Eleven Pro-tips for Art plus Internet

By Matthew Fuller, 16 February 2016
Image: Installation view of Electronic Superhighway (2016 – 1966) at the Whitechapel Gallery

In his review of the Whitechapel Gallery’s Electronic Superhighway (2016 – 1966) exhibition, Matthew Fuller immerses himself fully in the minds of its curators


Electronic Superhighway is an amazing feat of curation. It starts with a slice of the present and drills inexorably back through time from post-internet, to net art, to video art, to computer art, to kinetic art and happenings. This show maximises its conceptual lifting power by illustrating how communications networks all point one way – to our illustrious present. As the show moves back through time with each of these phases, the inverse pyramid of art shown becomes smaller and the rooms get emptier as less work stands in for more art.


Such an exhibition sets the terms for a whole new range of curator-skillz for the coming season – and that needs a decode. To let you in on the thinking behind this operation we overshare the inside on how to line up those ones and zeroes in regular order.


§ Bring on the munge

The range of the work gathered under the phrase Post-internet, or what stands in for the present, is complicated. It might even look as if a decent show could be made of some of such work on its own without the need for a heavy load of underworked claims to being a full survey of a longer period.


Best to see that problem of nomenclature as an opportunity, assimilating a whole consignment of different artists under one key term, and appeasing those that feel left out if they aren’t given the same name as everyone else by slapping it all over them too. Try to maintain the complexity-feeling though. One way to do this is by chucking loads of art in one room to give back that junk-shop vibe to the East End community – who knows what you’re looking at when the works are all on top of each other? This makes it fun! Which is like the internet?


§ Digital art is so over!

## Job 1
Translate this sentence from the exhibition review into Spanish: "Electronic Superhighway is an amazing feat of curation."
## Job 2
In the exhibition review, which gallery held the Electronic Superhighway (2016 – 1966) show?
The rows below come from a separate source unrelated to the exhibition review.

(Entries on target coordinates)
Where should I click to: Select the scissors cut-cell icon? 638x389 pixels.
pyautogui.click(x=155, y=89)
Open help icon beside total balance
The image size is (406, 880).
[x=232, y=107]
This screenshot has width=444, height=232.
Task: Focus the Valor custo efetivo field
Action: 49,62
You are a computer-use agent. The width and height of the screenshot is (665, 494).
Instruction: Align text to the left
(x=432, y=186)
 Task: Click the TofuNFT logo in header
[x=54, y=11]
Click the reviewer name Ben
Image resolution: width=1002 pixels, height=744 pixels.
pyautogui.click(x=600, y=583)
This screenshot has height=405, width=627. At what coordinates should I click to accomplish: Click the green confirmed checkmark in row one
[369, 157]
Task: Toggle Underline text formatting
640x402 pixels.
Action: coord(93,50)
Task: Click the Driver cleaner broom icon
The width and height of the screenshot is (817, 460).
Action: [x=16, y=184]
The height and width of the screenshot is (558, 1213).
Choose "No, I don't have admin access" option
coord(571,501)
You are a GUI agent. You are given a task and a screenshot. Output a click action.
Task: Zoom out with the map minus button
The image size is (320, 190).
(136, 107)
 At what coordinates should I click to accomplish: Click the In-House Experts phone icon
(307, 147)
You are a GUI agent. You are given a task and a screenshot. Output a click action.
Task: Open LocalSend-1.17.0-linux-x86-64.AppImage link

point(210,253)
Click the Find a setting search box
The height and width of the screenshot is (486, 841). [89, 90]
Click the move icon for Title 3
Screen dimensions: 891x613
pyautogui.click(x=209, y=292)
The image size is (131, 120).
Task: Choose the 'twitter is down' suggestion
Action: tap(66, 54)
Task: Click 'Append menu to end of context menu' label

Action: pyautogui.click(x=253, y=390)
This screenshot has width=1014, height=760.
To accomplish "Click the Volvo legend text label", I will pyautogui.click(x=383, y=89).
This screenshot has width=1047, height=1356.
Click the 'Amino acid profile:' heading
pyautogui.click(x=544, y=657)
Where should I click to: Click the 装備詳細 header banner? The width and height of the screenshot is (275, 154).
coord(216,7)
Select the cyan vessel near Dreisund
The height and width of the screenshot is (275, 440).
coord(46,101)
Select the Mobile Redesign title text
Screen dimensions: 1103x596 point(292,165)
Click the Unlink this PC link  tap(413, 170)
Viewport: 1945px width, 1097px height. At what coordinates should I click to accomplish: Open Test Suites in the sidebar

## Complete output 1
Electronic Superhighway es una asombrosa hazaña de curaduría.

## Complete output 2
The Whitechapel Gallery.